As Bower grew up, she gravitated back to dirt bikes, which lead to her first industry job: changing tires in the back of a motorcycle shop. “The first few days, I was just in the back manually changing dirt bike tires. I’d come home super dirty, so I figured out not to do that, how to help customers up front. I got smart on the customer service end.”

I try not to focus on the fact I’m a girl. I explain that I do good work, and if you want work done a certain way, you call me.

That job also turned into her Bower’s first experience as a woman in a male-dominated industry. “I found out later I was the very first girl that shop had ever hired, so the big tiff in the store was that I had to go through the exact same process everyone else did, including changing tires.”

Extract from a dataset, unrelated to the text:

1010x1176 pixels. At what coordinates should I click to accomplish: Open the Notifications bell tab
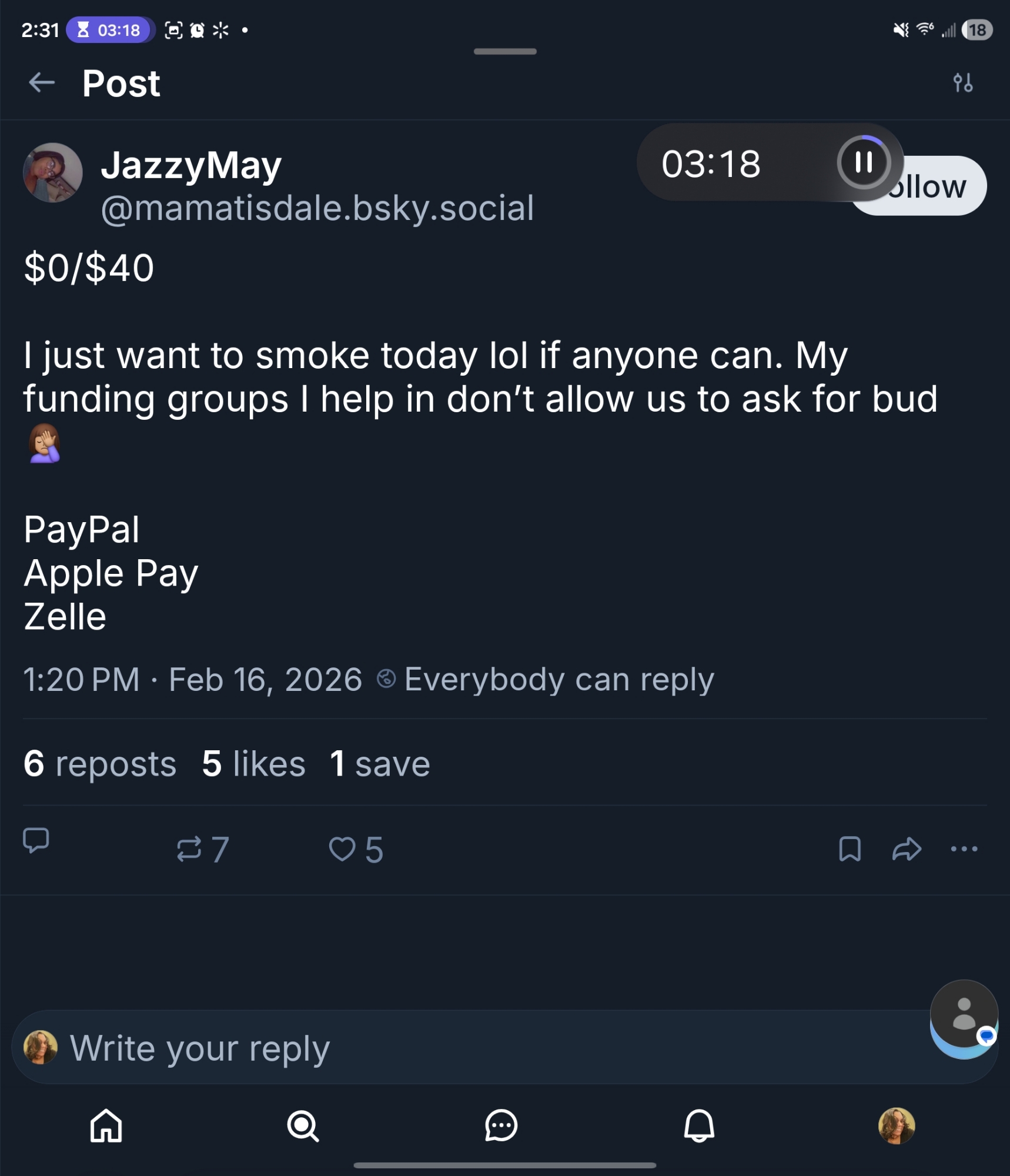699,1125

That introduction led to nearly a decade of working in auto parts stores and motorcycle shops. There was a brief interlude in Los Angeles after Bower graduated from college — “I thought I was going to be this awesome marketing person and moved down to LA. I lasted six months wearing high heels and panty hose and decided I was totally not doing that anymore,” she says.

After all that time working in the retail environment, Bower decided that she’d had enough of the daily grind and the demands of managing part-time employees. She was 29, and she decided she needed something different. “I gave my manager two months’ notice, I loaded up my trailer with my dirt bikes, jumped in my truck, and took six months off,” she says. “I decided to just wander around and figure out what I was going to do next.”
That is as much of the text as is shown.